(Stored records)

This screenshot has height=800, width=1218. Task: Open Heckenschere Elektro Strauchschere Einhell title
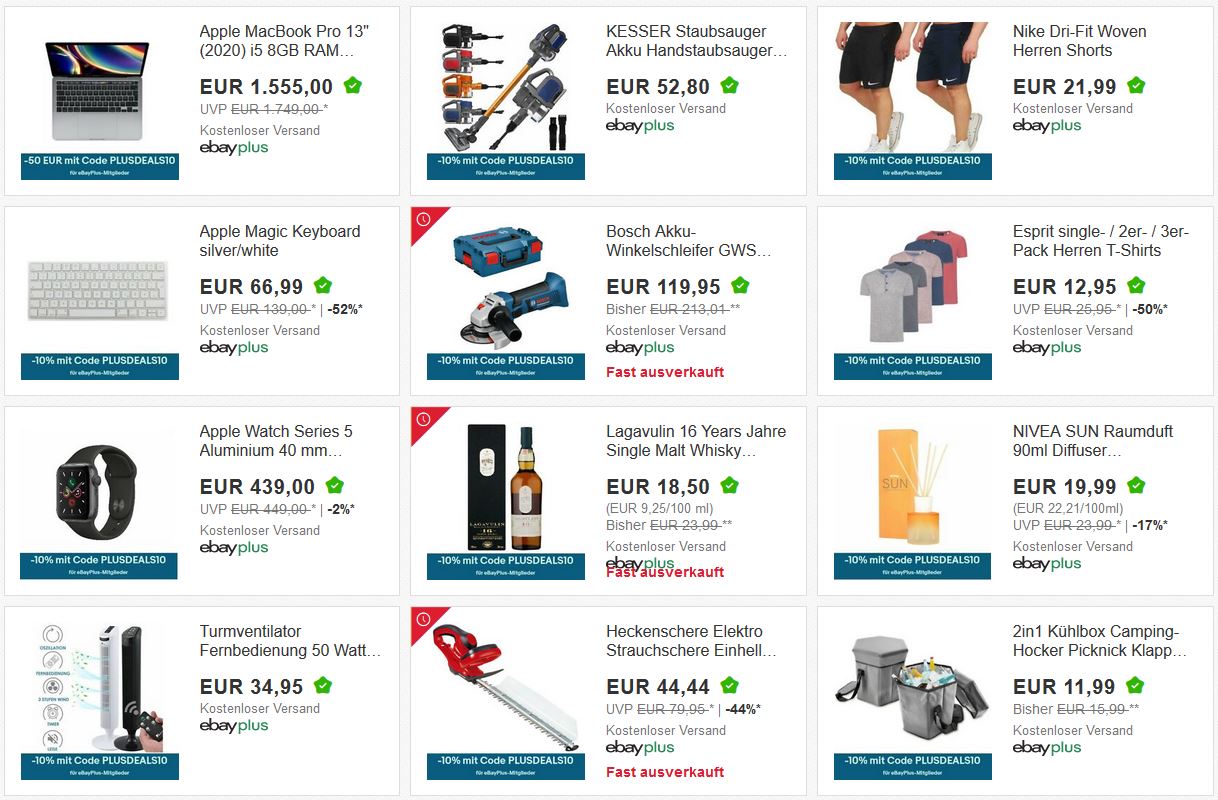point(691,641)
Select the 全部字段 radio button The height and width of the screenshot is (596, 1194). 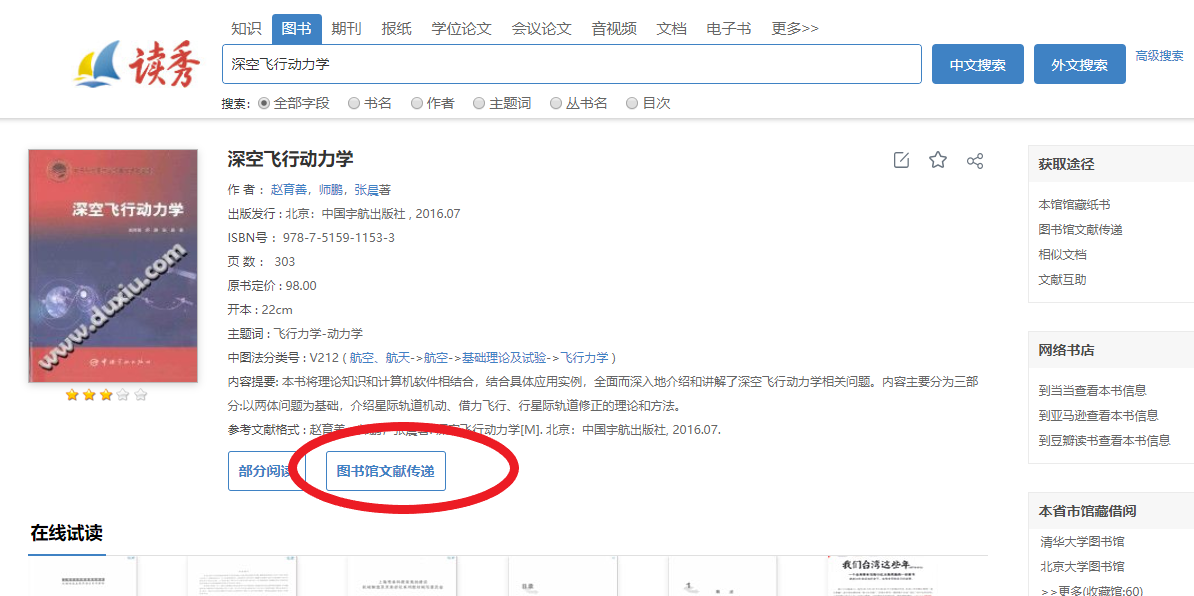pos(264,103)
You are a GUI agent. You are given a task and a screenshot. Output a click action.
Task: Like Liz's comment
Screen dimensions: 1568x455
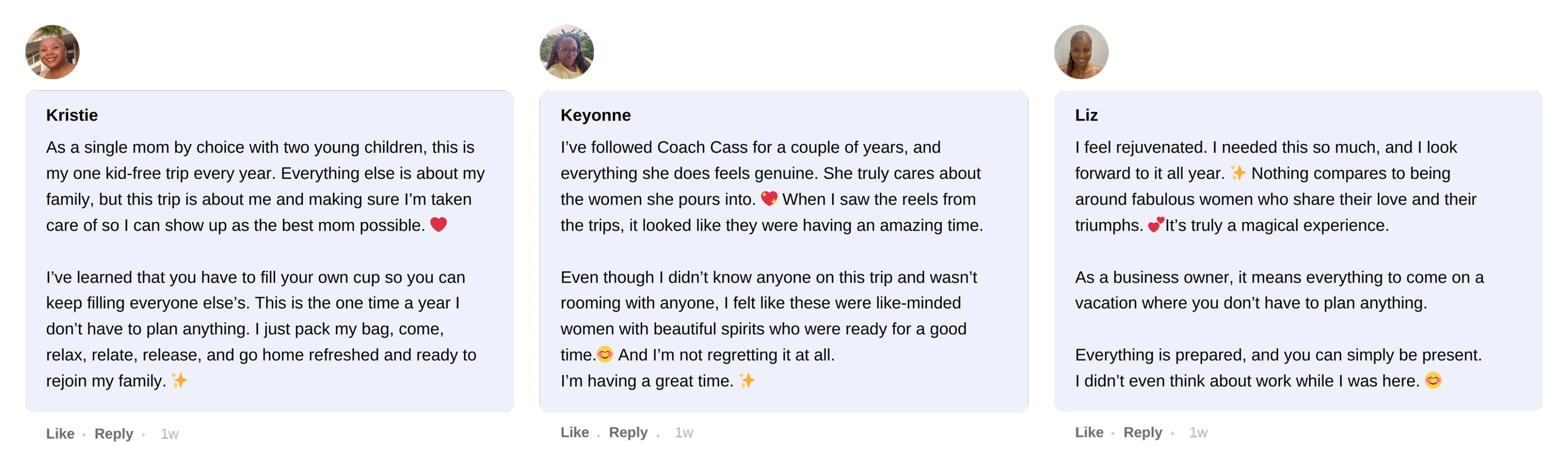[1089, 432]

== Task objective ==
Where the line with "You are a GUI" appears, begin there and transcribe exactly through the last line of the data, leaving all pictures aside.

== Solution for this task ==
You are a GUI agent. You are given a task and a screenshot. Output a click action.
Task: Like Liz's comment
Screen dimensions: 1568x455
[1089, 432]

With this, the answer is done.